PCA Features and Analysis
When dealing with substitution effects in your data, a practical approach involves the orthogonalization of features—this can be achieved by applying Principal Component Analysis (PCA). You may know PCA as a technique to reduce the dimensionality of a data set, but it can also be a useful tool to verify the patterns recognized by feature importance.
Imagine you use PCA to create orthogonal features. This unsupervised learning method ranks your features based on their statistical significance, without any reference to the labels of your data set. The advantage here is that PCA’s assessment of feature importance is possibly less susceptible to overfitting due to it being an unsupervised learning algorithm.
Note
Unsupervised machine learning algorithms are still susceptible to overfitting. However, the way PCA operates (i.e. it transforms the dataset based on the variance of the features) means it is largely exempt of this concern.
Let’s consider an analysis using Mean Decrease Impurity (MDI), Mean Decrease Accuracy (MDA), or Single Feature Importance (SFI) methods. These techniques do consider label information when determining the most important features. If the features selected as most important by MDI, MDA, or SFI are the same ones that PCA deemed “principal”, then this provides supportive evidence. Specifically, it suggests that your machine learning algorithm’s identified patterns are likely to be robust and not the result of overfitting.
Implementation
Module which implements feature PCA compression and PCA analysis of feature importance.
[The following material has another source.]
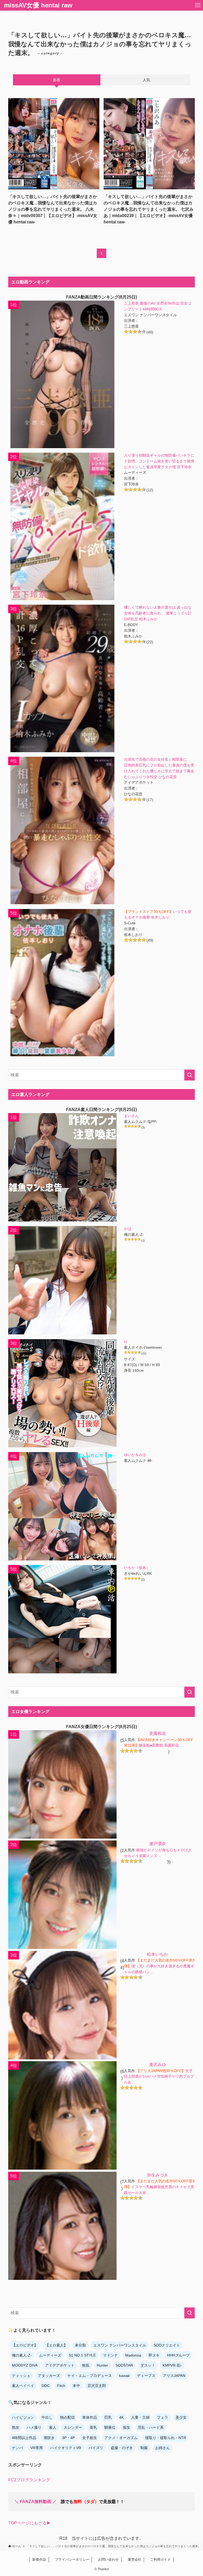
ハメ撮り (34, 2427)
- feature_pca_analysis(feature_df, feature_importance, variance_thresh=0.95)
-
Perform correlation analysis between feature importance (MDI for example, supervised) and PCA eigenvalues (unsupervised).
High correlation means that probably the pattern identified by the ML algorithm is not entirely overfit.
- Parameters:
-
-
feature_df – (pd.DataFrame): Features dataframe.
-
feature_importance – (pd.DataFrame): Individual MDI feature importance.
-
variance_thresh – (float): Percentage % of overall variance which compressed vectors should explain in PCA compression.
-
- Returns:
-
(dict): Dictionary with kendall, spearman, pearson and weighted_kendall correlations and p_values.
- get_orthogonal_features(feature_df, variance_thresh=0.95, num_features=None)
-
Advances in Financial Machine Learning, Snippet 8.5, page 119.
Computation of Orthogonal Features.
Gets PCA orthogonal features.
- Parameters:
-
-
feature_df – (pd.DataFrame): Dataframe of features.
-
variance_thresh – (float): Percentage % of overall variance which compressed vectors should explain. Default is 0.95.
-
num_features – (int) Manually set number of features, overrides variance_thresh. Default is None.
-
- Returns:
-
(np.array): Compressed PCA features which explain %variance_thresh of variance.
- get_pca_rank_weighted_kendall_tau(feature_imp, pca_rank)
-
Advances in Financial Machine Learning, Snippet 8.6, page 121.
Computes Weighted Kendall’s Tau Between Feature Importance and Inverse PCA Ranking.
- Parameters:
-
-
feature_imp – (np.array): Feature mean importance.
-
pca_rank – (np.array): PCA based feature importance rank.
-
- Returns:
-
(float): Weighted Kendall Tau of feature importance and inverse PCA rank with p_value.
Example
>>> from sklearn.tree import DecisionTreeClassifier
>>> from sklearn.ensemble import BaggingClassifier
>>> from mlfinlab.util.generate_dataset import generate_classification_dataset
>>> from mlfinlab.feature_importance.importance import mean_decrease_impurity
>>> from mlfinlab.feature_importance.orthogonal import (
... get_orthogonal_features,
... feature_pca_analysis,
... )
>>> # Generate toy dataset
>>> X, y = generate_classification_dataset(n_features=50, n_samples=1000)
>>> # Create, fit and cross-validate the model
>>> base_estimator = DecisionTreeClassifier(
... class_weight="balanced",
... random_state=42,
... max_depth=3,
... criterion="entropy",
... min_samples_leaf=4,
... min_samples_split=3,
... max_features="auto",
... )
>>> clf = BaggingClassifier(
... n_estimators=452,
... n_jobs=-1,
... random_state=42,
... oob_score=True,
... base_estimator=base_estimator,
... )
>>> clf = clf.fit(X, y)
>>> # Produce the MDI feature importance map
>>> mdi_feature_imp = mean_decrease_impurity(clf, X.columns)
>>> # Use PCA to get orthogonal features and do analysis
>>> get_orthogonal_features(X)
array(...)
>>> feature_pca_analysis(X, mdi_feature_imp)
{'Pearson': ..., 'Spearman': ..., 'Kendall': ..., 'Weighted_Kendall_Rank': ...}